For the computer vision pipeline, we used Python, OpenCV, and pose-based movement analysis. The pipeline tracks exercise-specific joint angles for push-ups, squats, and bicep curls, detects movement phases, extracts keyframes for each rep, labels range-of-motion quality, and computes a form score.

Gemini is used to analyze the extracted rep images and return structured feedback, including rep scores, best rep, worst rep, and correction cards. The backend also includes a fallback response when the Gemini API key is not configured, which helped us keep the demo stable during development.

The product was designed so AI supports the experience, but does not become the whole product. The main experience remains visual: timeline, keyframes, comparison cards, correction cues, and a next action.


Challenges we ran into

The biggest challenge was keeping the MVP focused.

It was tempting to build a full workout tracker, an AI personal trainer, a routine planner, or a complete Hevy/MacroFactor-style app. Instead, we narrowed the product to one clear loop:

Log Set → Upload Video → Review Reps → Get Next Action

Another challenge was avoiding overclaims. RepLab is not a medical tool, not a professional biomechanics system, and not an injury prediction platform. We focused on beginner-friendly visual feedback: range, control, consistency, and whether the user should progress or repeat the set.

We also had to design around realistic recording constraints. Since the MVP should work without wearables, sensors, tripods, or gym equipment, we chose exercises and camera rules that could be demonstrated with only a phone and a water bottle.

A technical challenge was turning a short video into structured information quickly enough for a hackathon demo. We had to simplify the analysis into a practical pipeline: extract keyframes, score movement quality, generate correction cards, and translate the result into a next-set recommendation.
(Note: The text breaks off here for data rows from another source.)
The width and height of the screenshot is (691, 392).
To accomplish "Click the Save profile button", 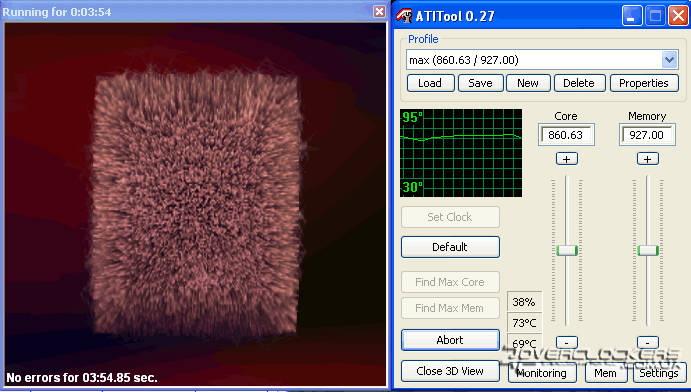I will pos(480,83).
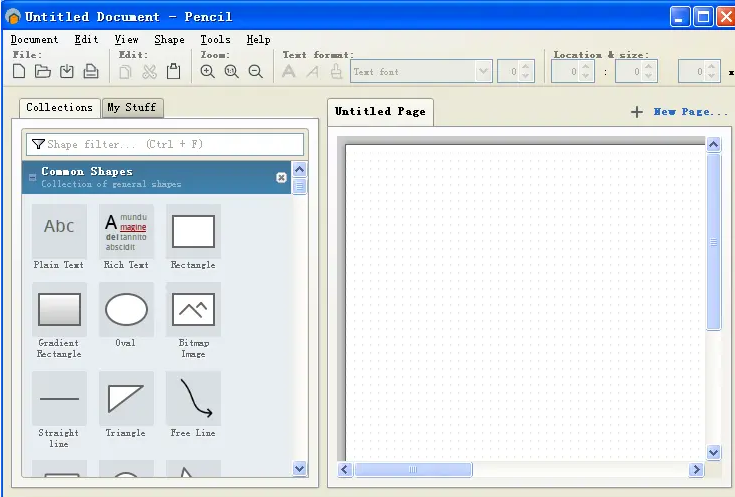Pick the Free Line shape
Viewport: 735px width, 497px height.
[193, 399]
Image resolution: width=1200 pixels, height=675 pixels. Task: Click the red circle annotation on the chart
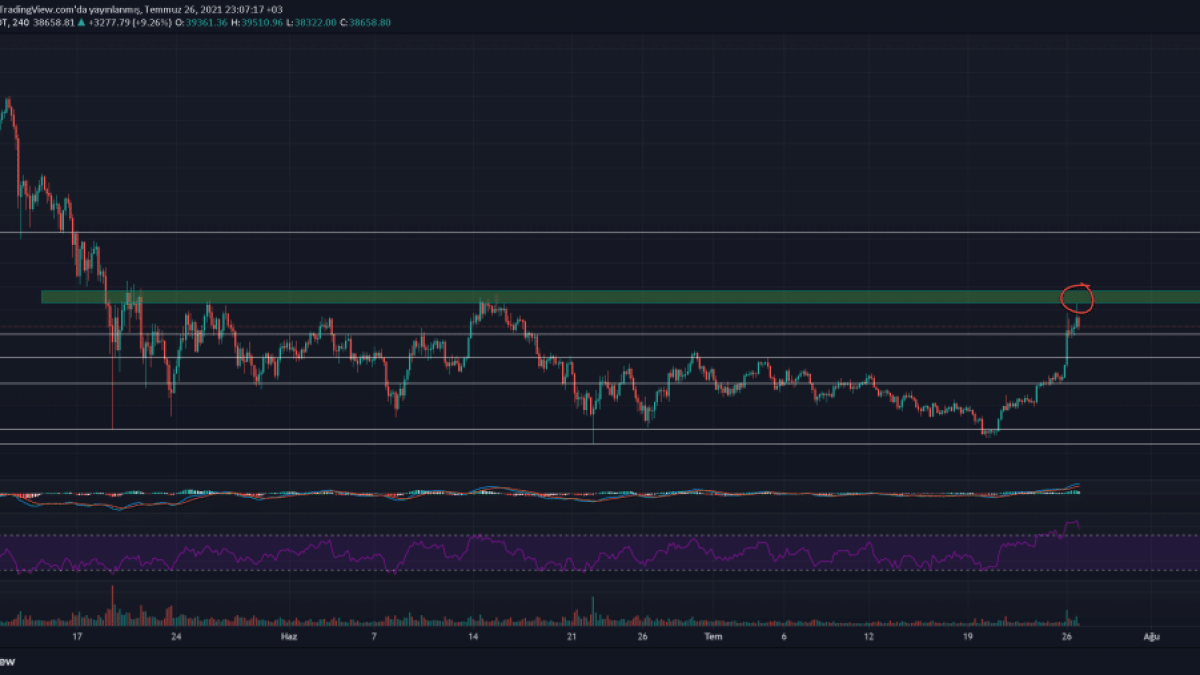point(1077,297)
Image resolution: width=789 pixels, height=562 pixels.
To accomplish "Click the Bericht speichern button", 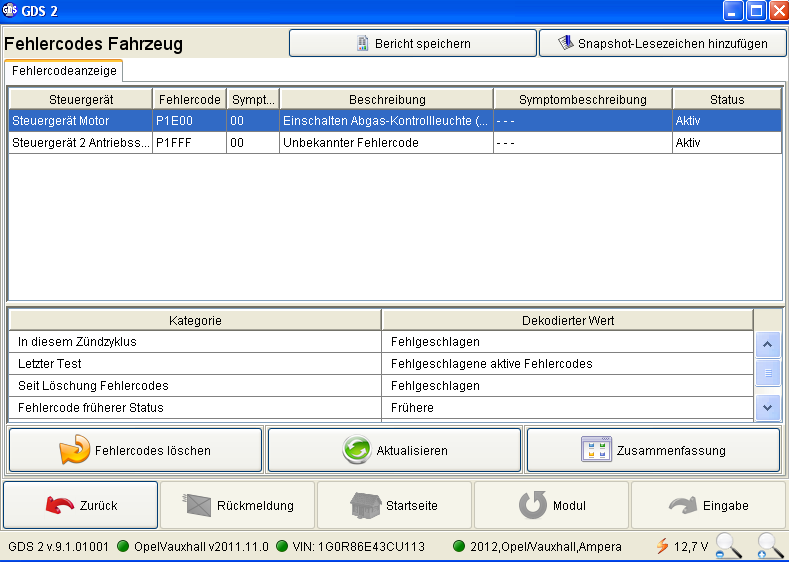I will coord(412,43).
Accomplishments that we're proud of

We are proud that RepLab feels like a real product, not just a chatbot with a video upload button.

The MVP has:

  • a clear mobile-first flow
  • a focused set review experience
  • accessible recording instructions
  • supported exercises with camera constraints
  • a lightweight workout logging layer
  • a computer vision pipeline for keyframe extraction
  • a RepLab review screen
  • practical correction cards
  • a simple smart progression recommendation

We are also proud of the product positioning. RepLab does not try to replace coaches or become a full fitness platform. It focuses on one useful moment:

After finishing a set, what should I do next?


What we learned

We learned that the most important part of an AI product is not always making the AI bigger. Sometimes the better product comes from narrowing the problem, structuring the workflow, and showing the result clearly.

We also learned that computer vision and AI become more useful when they are connected to product context. A workout video is more valuable when it is linked to the exercise type, target reps, completed reps, RIR, previous corrections, and a next-set decision.

Most importantly, we learned that a strong MVP does not need to do everything. It needs to do one thing clearly enough that users and judges understand the value immediately.


What's next for RepLab

Next, we would improve rep segmentation, make pose analysis more robust across camera angles and lighting conditions, support more exercises, and compare set quality over time.

We would also like to personalize recommendations based on each user’s history, recurring technique patterns, and previous set reviews.

Long term, RepLab could become a lightweight workout logger where technique quality and progression decisions live together.